Tuesday, August 12, 2014

On Food and Traveling

So having survived the County Fair relatively unscathed, my “eat less crap” diet plan took a big hit this month.  But really, that’s what vacation is for.  I’ll be eating a lot of non-crap for a while to make up for it in the next few weeks, in the fond hopes that it will all balance out eventually, but there are no regrets, none at all.

You’re supposed to do that sort of thing on vacation.

I will say that I stuck pretty much to my resolution to cut salty snacks from my diet.  I stopped eating potato chips, cheez-puffs, cheddar popcorn, and the like back in March when I got the finger-waggling speech from my doctor.  I didn’t realize how much of that I ate until I stopped.  And given that I’d been good for months and had lost roughly 8% of my bodyweight since then, I figured I could allow myself one small bag of something for the vacation.

**What needs to be done**
Quote everything in the food and traveling post above from "I will say that" down to "for the vacation.".

**Data segment**

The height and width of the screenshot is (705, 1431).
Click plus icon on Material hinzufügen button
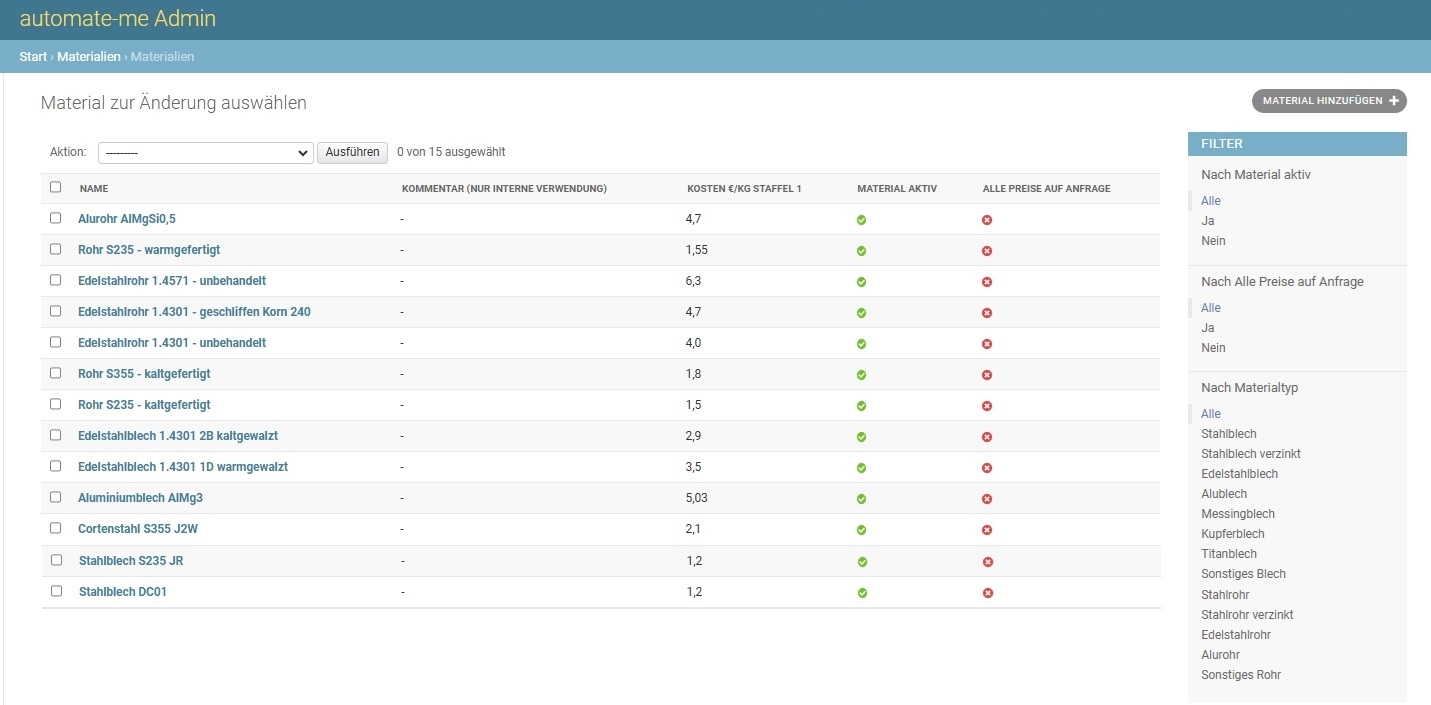point(1394,101)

**Correct output**
I will say that I stuck pretty much to my resolution to cut salty snacks from my diet.  I stopped eating potato chips, cheez-puffs, cheddar popcorn, and the like back in March when I got the finger-waggling speech from my doctor.  I didn’t realize how much of that I ate until I stopped.  And given that I’d been good for months and had lost roughly 8% of my bodyweight since then, I figured I could allow myself one small bag of something for the vacation.